**WORK INSTRUCTIONS**:
Return the line containing "1045x619 pixels." and every line beneath it through the end of the entries below, unchanged. Pictures stay out.

**RECORD SET**:

^^^^^^^^^^^^^^^^

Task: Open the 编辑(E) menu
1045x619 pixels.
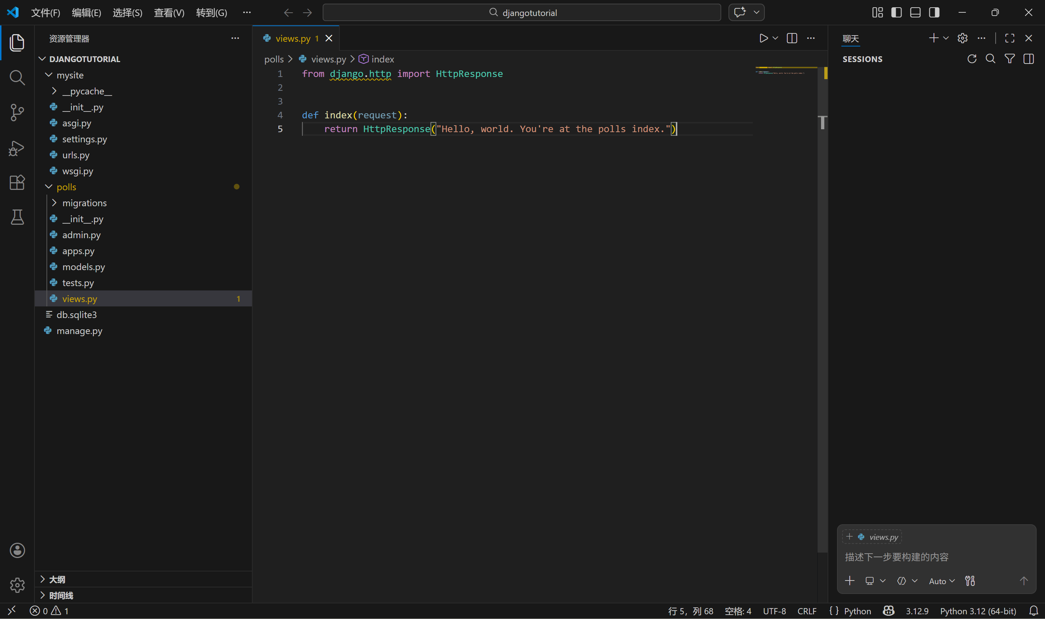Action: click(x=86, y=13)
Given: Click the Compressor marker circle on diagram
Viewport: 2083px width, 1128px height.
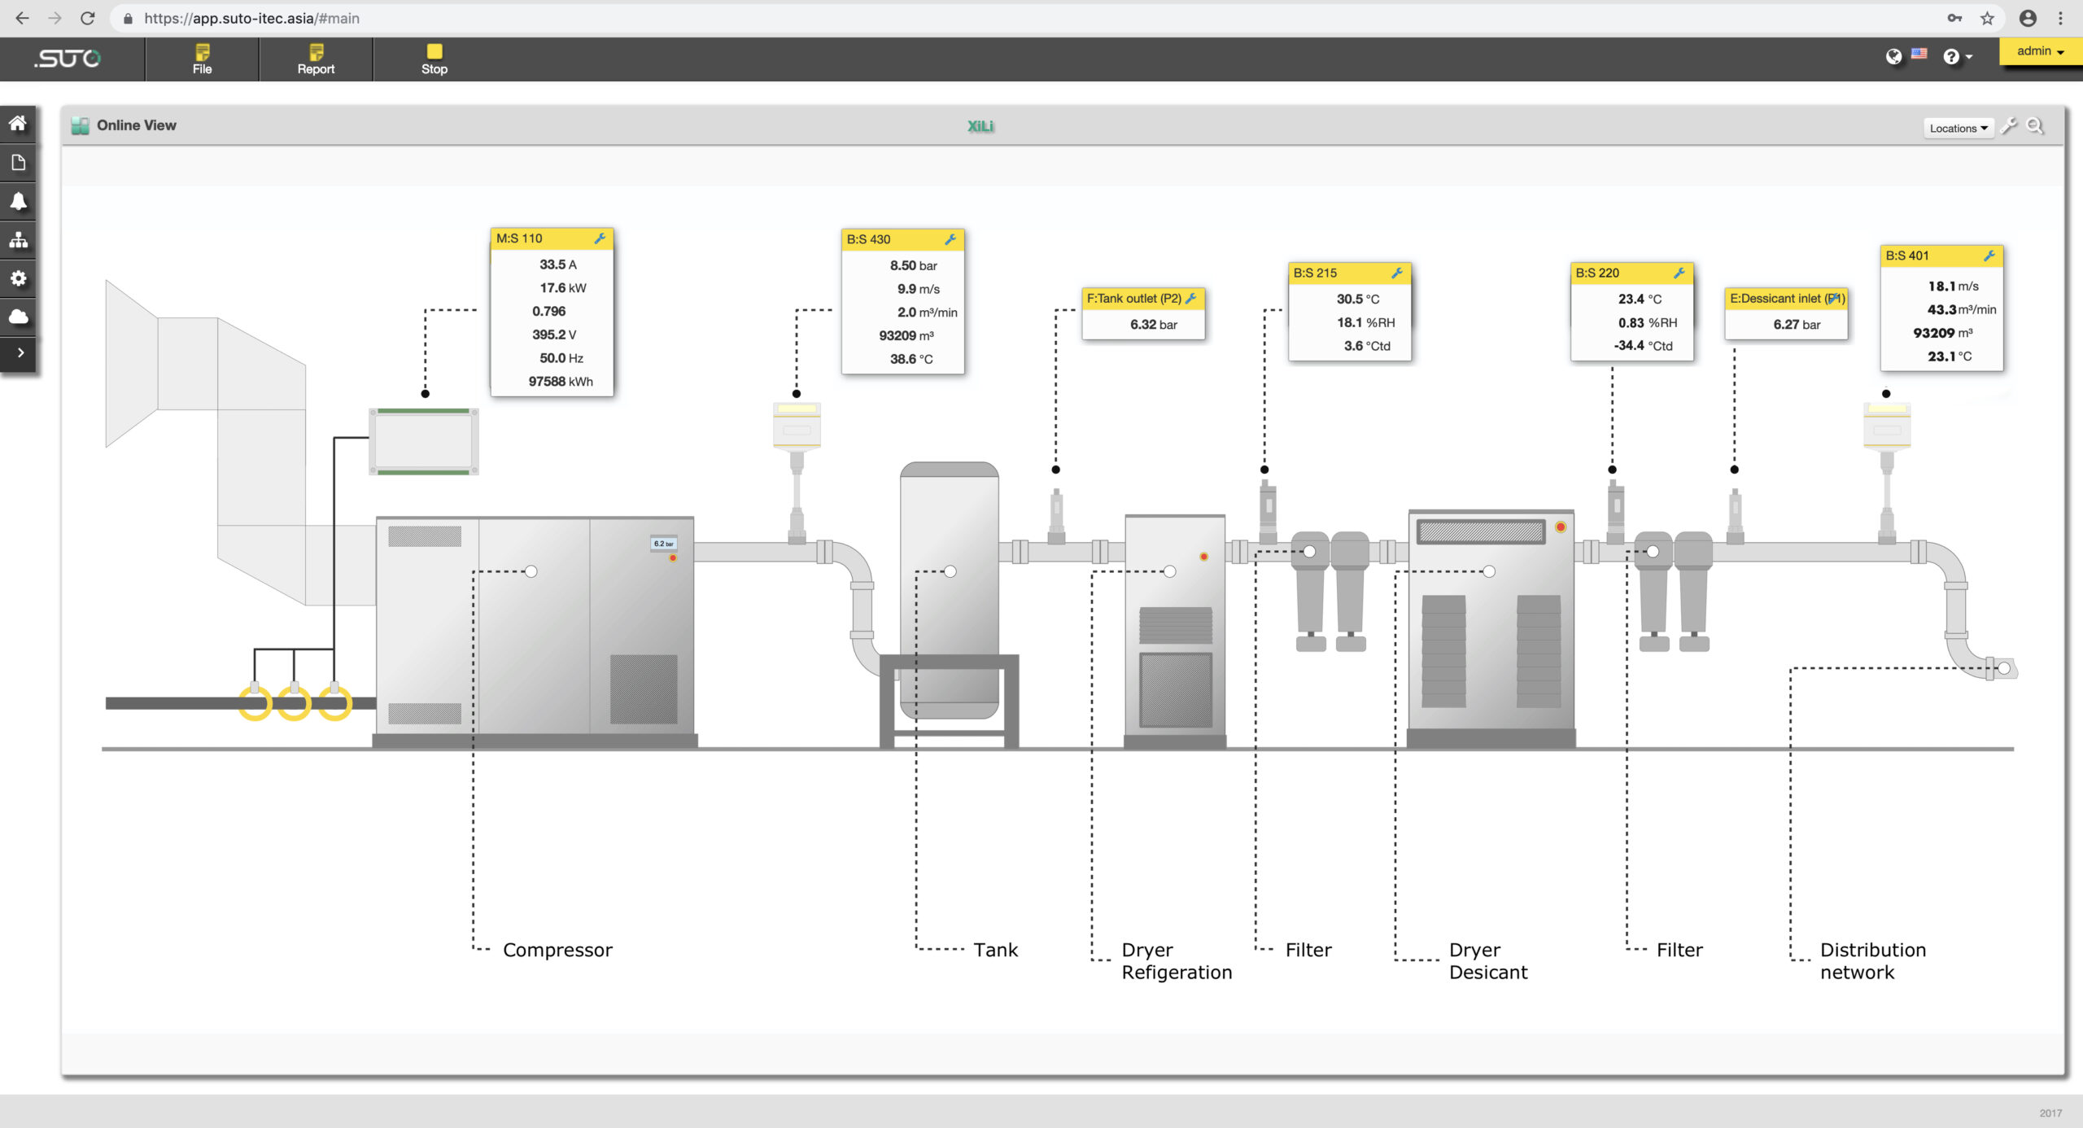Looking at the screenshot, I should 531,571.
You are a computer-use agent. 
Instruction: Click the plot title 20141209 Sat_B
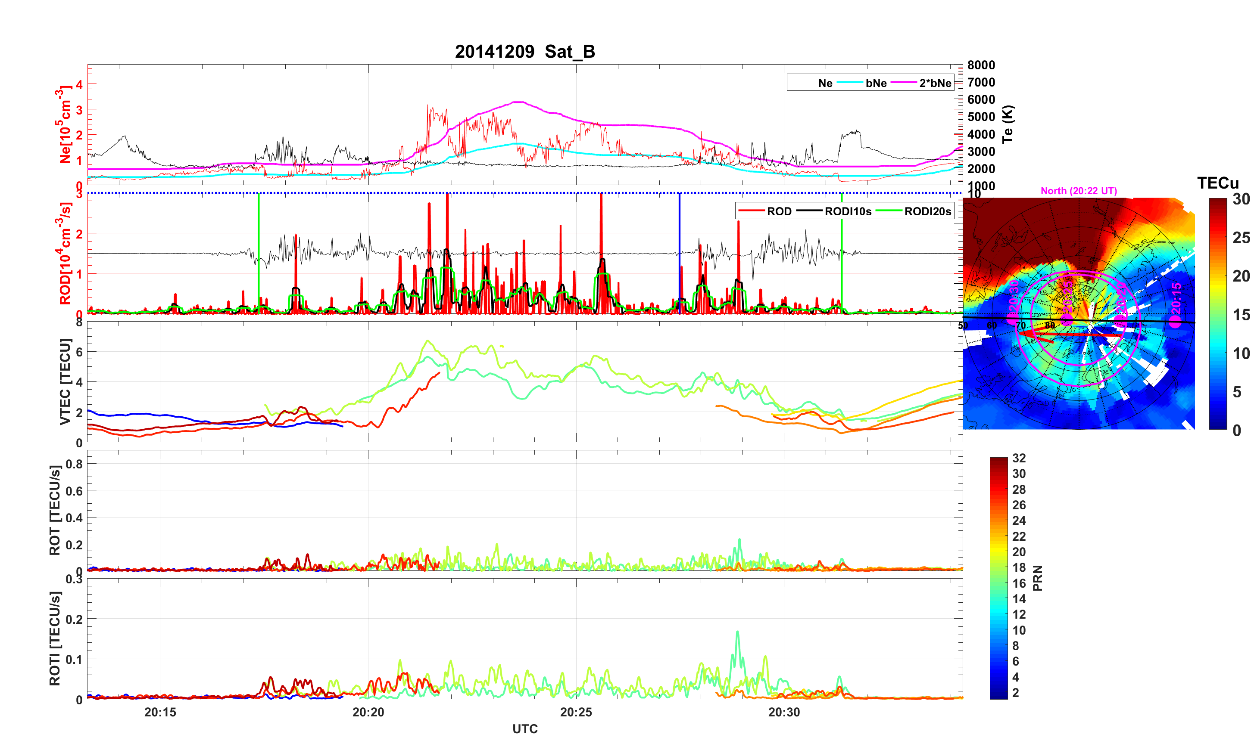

^^^^^^^^^^^^^^^^

**SOLUTION FOR THIS TASK**:
1045x619 pixels.
Action: click(x=86, y=13)
Given: Click the Compressor marker circle on diagram
Viewport: 2083px width, 1128px height.
Looking at the screenshot, I should 531,571.
You are a computer-use agent. 
Instruction: Click the plot title 20141209 Sat_B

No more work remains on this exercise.